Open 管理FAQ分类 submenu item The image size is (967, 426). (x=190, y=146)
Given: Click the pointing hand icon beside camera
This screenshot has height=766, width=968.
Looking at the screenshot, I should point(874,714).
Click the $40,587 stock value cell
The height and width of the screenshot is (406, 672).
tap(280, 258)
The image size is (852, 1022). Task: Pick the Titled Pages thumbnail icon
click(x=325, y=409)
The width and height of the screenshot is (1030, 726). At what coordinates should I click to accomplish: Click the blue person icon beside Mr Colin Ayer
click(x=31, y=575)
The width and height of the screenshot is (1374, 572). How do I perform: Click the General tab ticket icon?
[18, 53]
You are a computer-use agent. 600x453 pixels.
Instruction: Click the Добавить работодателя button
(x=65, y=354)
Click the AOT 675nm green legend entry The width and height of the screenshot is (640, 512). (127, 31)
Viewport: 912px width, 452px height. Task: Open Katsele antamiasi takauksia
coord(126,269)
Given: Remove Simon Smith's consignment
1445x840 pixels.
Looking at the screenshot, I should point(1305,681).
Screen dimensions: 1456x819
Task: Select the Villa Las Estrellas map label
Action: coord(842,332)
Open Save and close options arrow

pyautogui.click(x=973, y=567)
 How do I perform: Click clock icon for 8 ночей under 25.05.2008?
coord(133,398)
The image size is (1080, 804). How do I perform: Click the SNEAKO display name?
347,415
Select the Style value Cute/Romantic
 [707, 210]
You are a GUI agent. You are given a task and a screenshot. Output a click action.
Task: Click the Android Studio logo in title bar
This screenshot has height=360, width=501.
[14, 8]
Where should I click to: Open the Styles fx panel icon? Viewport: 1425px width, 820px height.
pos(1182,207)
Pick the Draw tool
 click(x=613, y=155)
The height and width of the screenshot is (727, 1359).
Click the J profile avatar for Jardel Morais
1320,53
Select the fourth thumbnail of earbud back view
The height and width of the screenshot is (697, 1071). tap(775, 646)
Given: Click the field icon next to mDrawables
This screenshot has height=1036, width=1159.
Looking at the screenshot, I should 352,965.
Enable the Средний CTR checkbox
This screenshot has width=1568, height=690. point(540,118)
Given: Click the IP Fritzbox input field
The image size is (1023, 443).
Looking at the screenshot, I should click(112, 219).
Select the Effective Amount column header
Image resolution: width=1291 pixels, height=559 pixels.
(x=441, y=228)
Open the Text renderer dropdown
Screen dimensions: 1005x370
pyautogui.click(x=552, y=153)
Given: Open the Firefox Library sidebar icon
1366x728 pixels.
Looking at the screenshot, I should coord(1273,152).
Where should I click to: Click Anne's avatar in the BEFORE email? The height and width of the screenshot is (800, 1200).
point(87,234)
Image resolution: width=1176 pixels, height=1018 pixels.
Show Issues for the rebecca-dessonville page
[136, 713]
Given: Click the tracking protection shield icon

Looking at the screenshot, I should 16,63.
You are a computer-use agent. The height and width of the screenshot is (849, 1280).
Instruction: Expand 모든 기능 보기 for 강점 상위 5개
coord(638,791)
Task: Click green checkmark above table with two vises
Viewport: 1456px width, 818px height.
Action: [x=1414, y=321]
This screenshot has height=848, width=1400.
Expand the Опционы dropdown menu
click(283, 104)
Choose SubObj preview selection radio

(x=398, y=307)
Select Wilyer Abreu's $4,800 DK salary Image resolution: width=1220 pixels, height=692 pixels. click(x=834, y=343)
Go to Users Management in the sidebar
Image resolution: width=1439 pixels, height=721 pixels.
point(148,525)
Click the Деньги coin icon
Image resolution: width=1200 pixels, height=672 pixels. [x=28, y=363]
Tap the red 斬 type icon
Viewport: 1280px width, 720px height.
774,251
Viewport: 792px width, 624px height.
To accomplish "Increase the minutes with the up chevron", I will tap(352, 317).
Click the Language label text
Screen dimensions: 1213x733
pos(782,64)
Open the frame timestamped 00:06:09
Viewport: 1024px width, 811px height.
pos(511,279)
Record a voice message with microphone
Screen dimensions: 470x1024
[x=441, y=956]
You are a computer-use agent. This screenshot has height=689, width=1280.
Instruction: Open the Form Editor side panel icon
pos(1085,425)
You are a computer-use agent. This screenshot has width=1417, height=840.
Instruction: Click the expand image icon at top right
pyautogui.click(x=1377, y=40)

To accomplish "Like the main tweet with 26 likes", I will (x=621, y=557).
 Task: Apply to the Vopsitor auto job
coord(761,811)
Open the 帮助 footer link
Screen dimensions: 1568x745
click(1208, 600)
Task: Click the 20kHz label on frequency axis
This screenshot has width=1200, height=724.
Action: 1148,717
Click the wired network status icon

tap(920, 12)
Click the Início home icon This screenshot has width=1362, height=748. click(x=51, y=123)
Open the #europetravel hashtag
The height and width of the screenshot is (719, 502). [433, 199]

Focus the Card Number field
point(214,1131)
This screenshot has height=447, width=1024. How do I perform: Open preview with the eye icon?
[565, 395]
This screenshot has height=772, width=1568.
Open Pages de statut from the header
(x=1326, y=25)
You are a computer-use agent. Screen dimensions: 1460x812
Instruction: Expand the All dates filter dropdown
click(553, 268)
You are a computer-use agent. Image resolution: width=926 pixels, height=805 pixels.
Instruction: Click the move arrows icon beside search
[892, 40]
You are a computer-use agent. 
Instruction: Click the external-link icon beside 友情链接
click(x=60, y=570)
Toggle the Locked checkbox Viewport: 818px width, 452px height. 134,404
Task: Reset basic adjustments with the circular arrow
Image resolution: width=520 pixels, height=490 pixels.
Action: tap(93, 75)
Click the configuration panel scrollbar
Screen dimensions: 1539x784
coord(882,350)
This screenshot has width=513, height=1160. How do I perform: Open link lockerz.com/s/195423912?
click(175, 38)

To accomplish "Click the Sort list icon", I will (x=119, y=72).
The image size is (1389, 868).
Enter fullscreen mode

_Prompt_
From the line containing "This screenshot has height=772, width=1568." down to the last line of the material, each line is to be retyped exactly; no other lines belong in the answer.

_Solution_
This screenshot has height=772, width=1568.
Open Pages de statut from the header
(x=1326, y=25)
You are a computer-use agent. Screen dimensions: 1460x812
Instruction: Expand the All dates filter dropdown
click(553, 268)
You are a computer-use agent. Image resolution: width=926 pixels, height=805 pixels.
Instruction: Click the move arrows icon beside search
[892, 40]
You are a computer-use agent. 
Instruction: Click the external-link icon beside 友情链接
click(x=60, y=570)
Toggle the Locked checkbox Viewport: 818px width, 452px height. 134,404
Task: Reset basic adjustments with the circular arrow
Image resolution: width=520 pixels, height=490 pixels.
Action: tap(93, 75)
Click the configuration panel scrollbar
Screen dimensions: 1539x784
coord(882,350)
This screenshot has width=513, height=1160. How do I perform: Open link lockerz.com/s/195423912?
click(175, 38)

To accomplish "Click the Sort list icon", I will (x=119, y=72).
The image size is (1389, 868).
Enter fullscreen mode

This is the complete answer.